Из положения стоя сделайте шаг-выпад вперед. Бедро правой ноги направлено вперед, колено согнуто под прямым углом. Левая нога выпрямлена, стопа в упоре под углом в 45 градусов. Из этой исходной позиции выставить руки вперед, затем, согнув в локтях под прямым углом, провести их через стороны к голове. Руки на уровне плеч, ладони смотрят вверх. При этом важно, чтобы спина была ровной, живот слегка напряжен, а грудная клетка немного выдвинута вперед. Держите корпус постоянно в напряжении. Сделайте до 10 повторов.

Упражнение 3. «Воин 2»

Цель упражнения: укрепление и стабилизация верхней части туловища и ног.

Это, скорее, статическое упражнение. Примите исходное положение в боковом шаге-выпаде, одна нога согнута, другая — выпрямлена. Пятки на одной линии. Бедра развернуты вдоль длинной стороны коврика. Руки подняты на уровне плеч. Втянуть живот. Взгляд направлен на кончики пальцев. Важно напрячь все тело и прямо держать спину.
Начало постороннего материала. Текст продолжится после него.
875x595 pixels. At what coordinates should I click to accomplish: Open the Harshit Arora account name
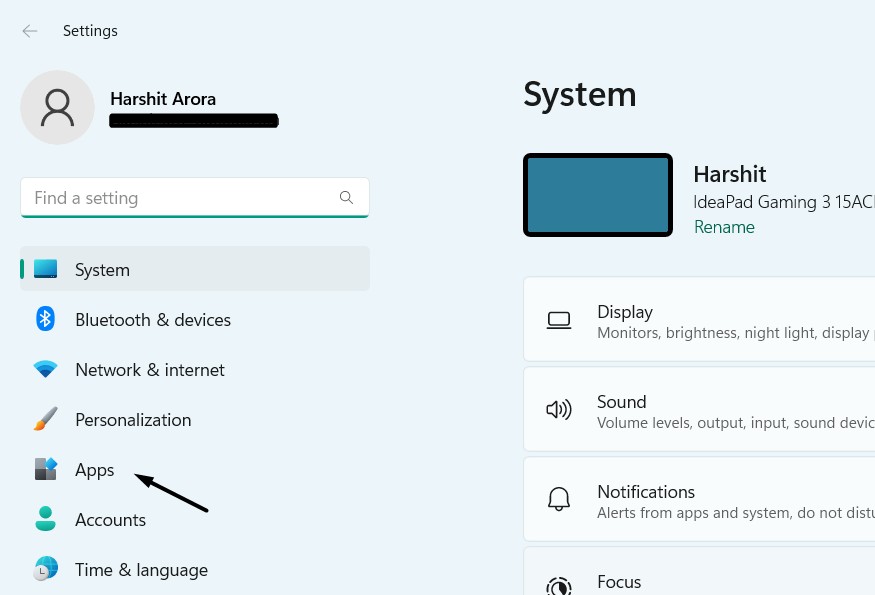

Удерживать позицию в течение 15 секунд, затем поменять стороны. Сделать пять повторов.

Упражнение 4. Боковая угловая стойка

Цель упражнения: укрепление мышц ног, тренировка равновесия и координации.

И здесь исходная позиция — боковой шаг-выпад вперед. Правая нога выпрямлена, стопа параллельна короткому концу коврика. Левая нога согнута в колене под прямым углом, при этом важно, чтобы колено не «уходило» в сторону по отношению к стопе. Обе пятки должны располагаться на одной воображаемой линии. Локоть левой руки упирается в колено одноименной ноги, предплечье выдвинуто вперед ладонью вверх. Прямую правую руку вытянуть над головой. Корпус полностью выпрямлен так, чтобы можно было провести прямую от кончиков пальцев правой руки до мыска правой ноги. Взгляд направлен вверх на вытянутую руку. А теперь поворачиваем корпус в другую сторону, не меняя положения ног: левую руку располагаем на выпрямленной левой ноге, правую поднимаем вверх — поза напоминает натянутый лук. Сделайте до пяти повторений на каждую сторону.